A corrida bancária ao Northern Rock não foi irracional. Foi a única resposta racional disponível.
O comportamento dos depositantes foi completamente lógico. O que foi irracional foi o modelo de negócio do banco.
18 de setembro de 2007
A corrida bancária ao Northern Rock não foi irracional. Foi a única resposta racional disponível.
O comportamento dos depositantes foi completamente lógico. O que foi irracional foi o modelo de negócio do banco.
Correntistas fazendo fila na frente de agências do Northern Rock para sacar seus depósitos — a primeira corrida bancária visível no Reino Unido desde 1866. O Banco da Inglaterra foi forçado a anunciar suporte de liquidez de emergência. A imagem das filas está circulando como anomalia — como se o comportamento dos depositantes fosse irracional dado o que sabemos sobre garantias de depósitos. Mas a interpretação está invertida. O comportamento dos depositantes foi completamente racional. O que foi irracional foi o modelo de negócio do banco.
O Northern Rock financiava hipotecas de longo prazo com captação de curto prazo no mercado interbancário e em securitizações — não com depósitos de longo prazo. Quando o mercado de securitizações travou em agosto, o banco perdeu a principal fonte de funding. O Banco da Inglaterra ofereceu suporte, mas a notícia do suporte — que deveria ser tranquilizadora — foi interpretada pelos depositantes como confirmação de que o banco tinha problemas que eles não conheciam. A corrida bancária foi racional porque os depositantes estavam respondendo corretamente à informação disponível: um banco que precisou de suporte de emergência do banco central em condições de mercado que afetam principalmente quem captou de forma arriscada é um banco cujo modelo de negócio falhou.

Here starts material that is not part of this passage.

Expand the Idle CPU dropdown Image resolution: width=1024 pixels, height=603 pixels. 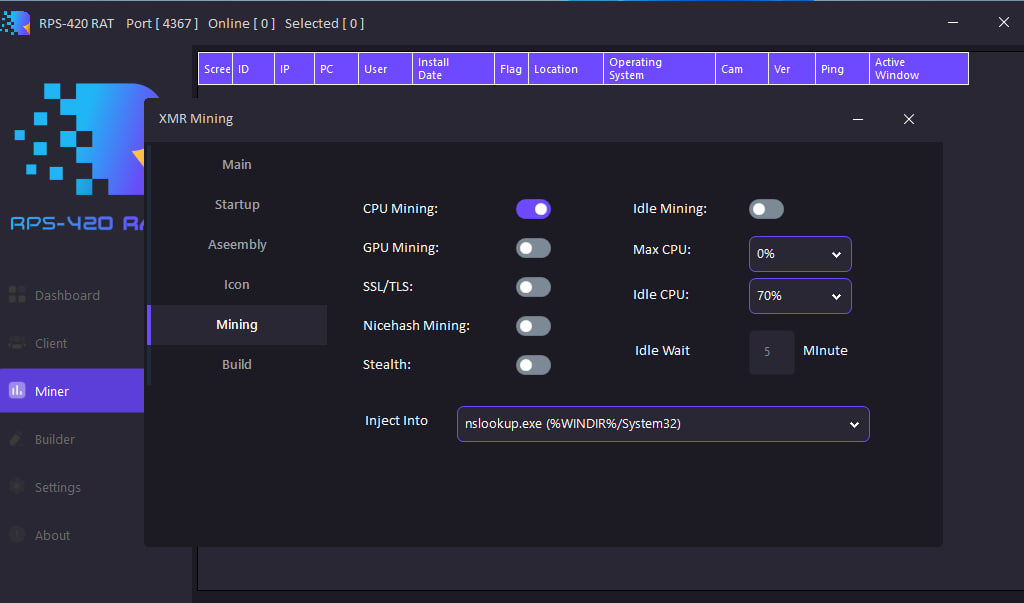pos(800,296)
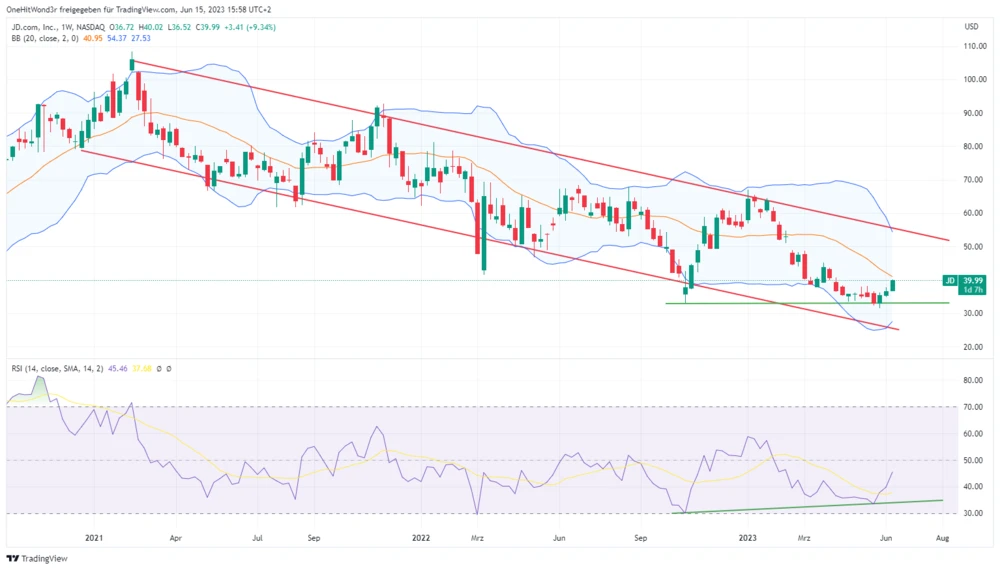Click the JD ticker badge on price axis
This screenshot has width=1000, height=570.
point(950,280)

O que o Northern Rock demonstra é que sistemas que dependem de confiança contínua e não contingente são frágeis por design. O banco funcionava enquanto todo mundo continuava acreditando que os mercados de curto prazo permaneceriam abertos. Quando a crença mudou — não o mercado em si, mas a crença sobre o mercado — o modelo parou de funcionar. Essa não é uma lição sobre regulação bancária específica. É uma lição sobre qualquer sistema que precisa de crença coletiva ininterrupta para operar: ele é robusto até o momento em que deixa de ser, e esse momento não é gradual.